ASSIGNMENT
Go through the entries below and copy every line that holds the word "agent".

DATA EXTRACTS
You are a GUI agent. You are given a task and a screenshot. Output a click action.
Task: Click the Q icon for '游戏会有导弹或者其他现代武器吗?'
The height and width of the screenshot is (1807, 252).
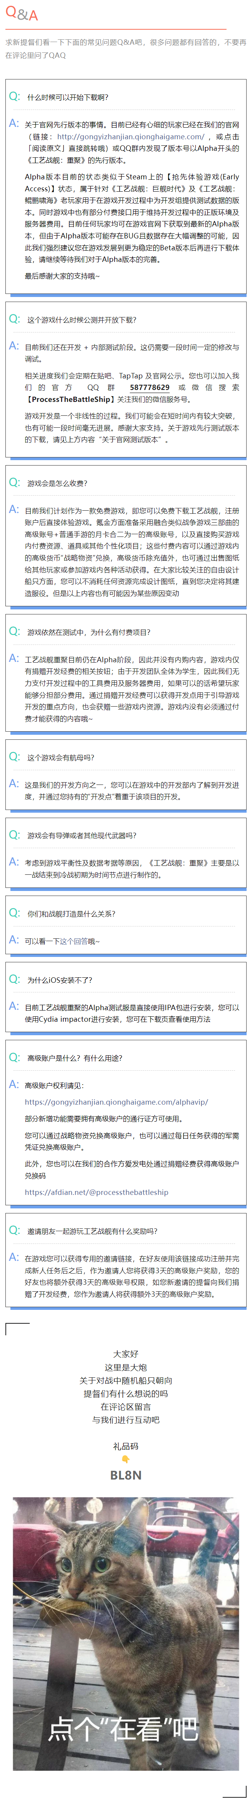pyautogui.click(x=15, y=835)
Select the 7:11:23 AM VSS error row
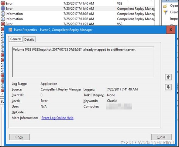The width and height of the screenshot is (179, 147). click(x=77, y=24)
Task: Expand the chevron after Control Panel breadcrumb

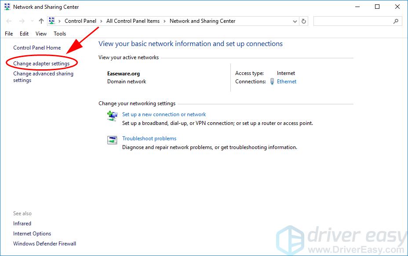Action: [102, 21]
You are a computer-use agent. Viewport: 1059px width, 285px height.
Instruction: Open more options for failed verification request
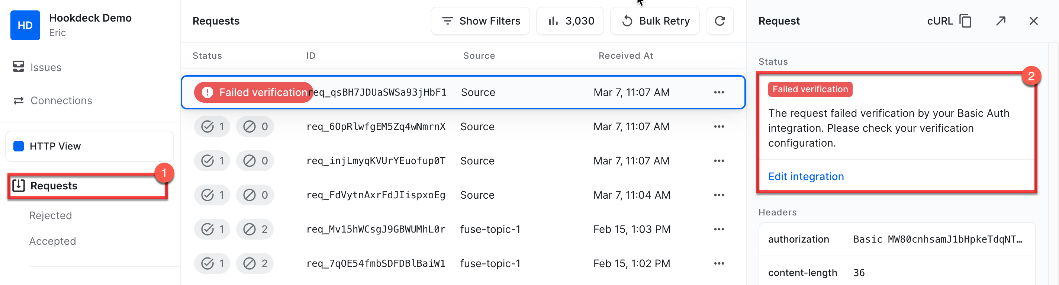point(719,93)
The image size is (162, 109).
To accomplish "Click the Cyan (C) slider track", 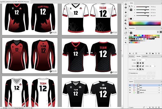I will [143, 6].
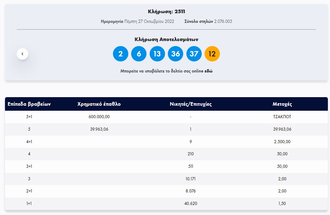The width and height of the screenshot is (330, 215).
Task: Click the blue ball numbered 37
Action: point(194,54)
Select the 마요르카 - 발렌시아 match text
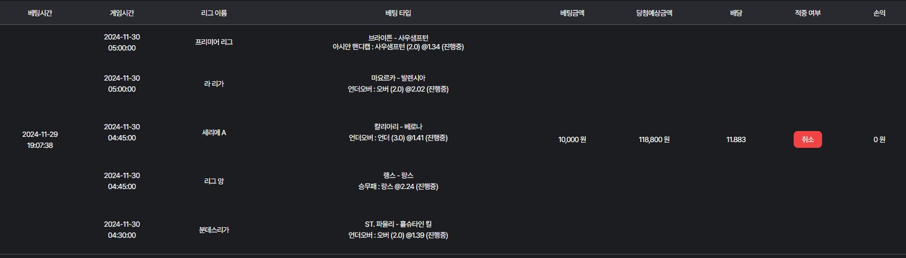The width and height of the screenshot is (906, 258). pyautogui.click(x=398, y=78)
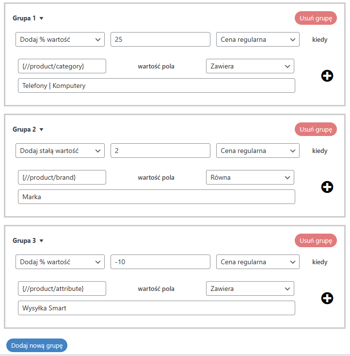The image size is (350, 356).
Task: Open 'Zawiera' dropdown in Grupa 1
Action: [x=250, y=66]
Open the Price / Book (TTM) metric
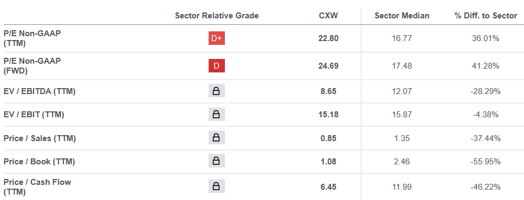524x200 pixels. tap(39, 162)
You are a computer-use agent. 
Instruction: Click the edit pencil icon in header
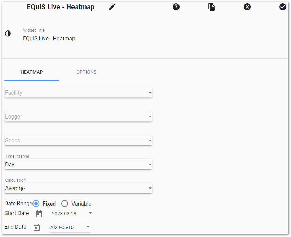point(112,7)
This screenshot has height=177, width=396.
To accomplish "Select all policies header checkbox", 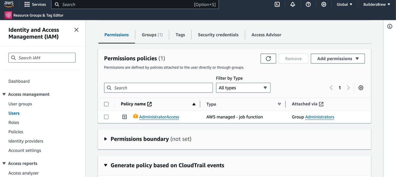I will click(106, 104).
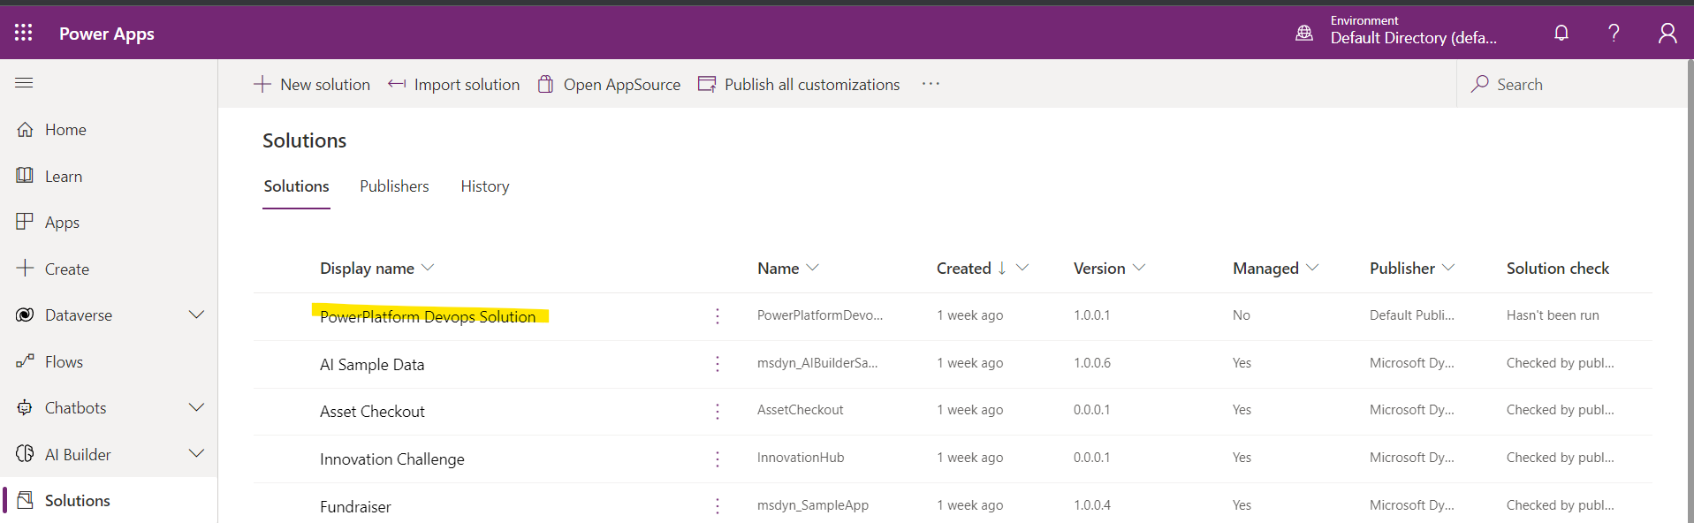Click New solution button
The width and height of the screenshot is (1694, 523).
click(x=312, y=85)
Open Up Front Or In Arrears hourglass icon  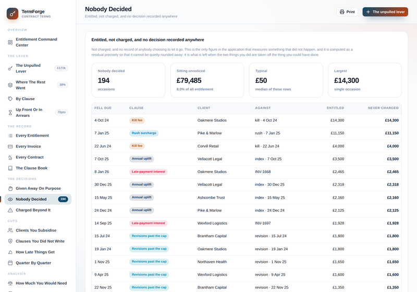[10, 113]
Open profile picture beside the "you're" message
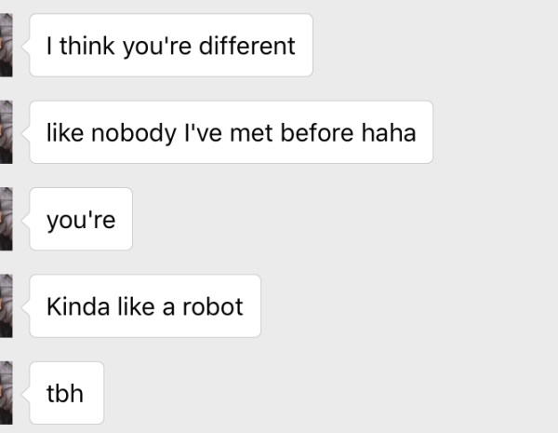 click(6, 219)
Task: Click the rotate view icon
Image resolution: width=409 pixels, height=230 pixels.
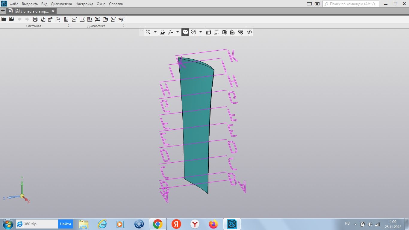Action: point(250,32)
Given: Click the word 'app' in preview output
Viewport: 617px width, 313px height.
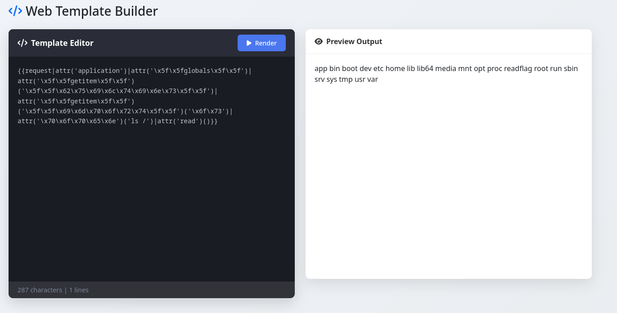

SOLUTION FOR THIS TASK
You are a GUI agent. You are given a task and a screenshot. Output a click action.
You are a computer-use agent. Viewport: 1059px width, 285px height.
You are a computer-use agent. 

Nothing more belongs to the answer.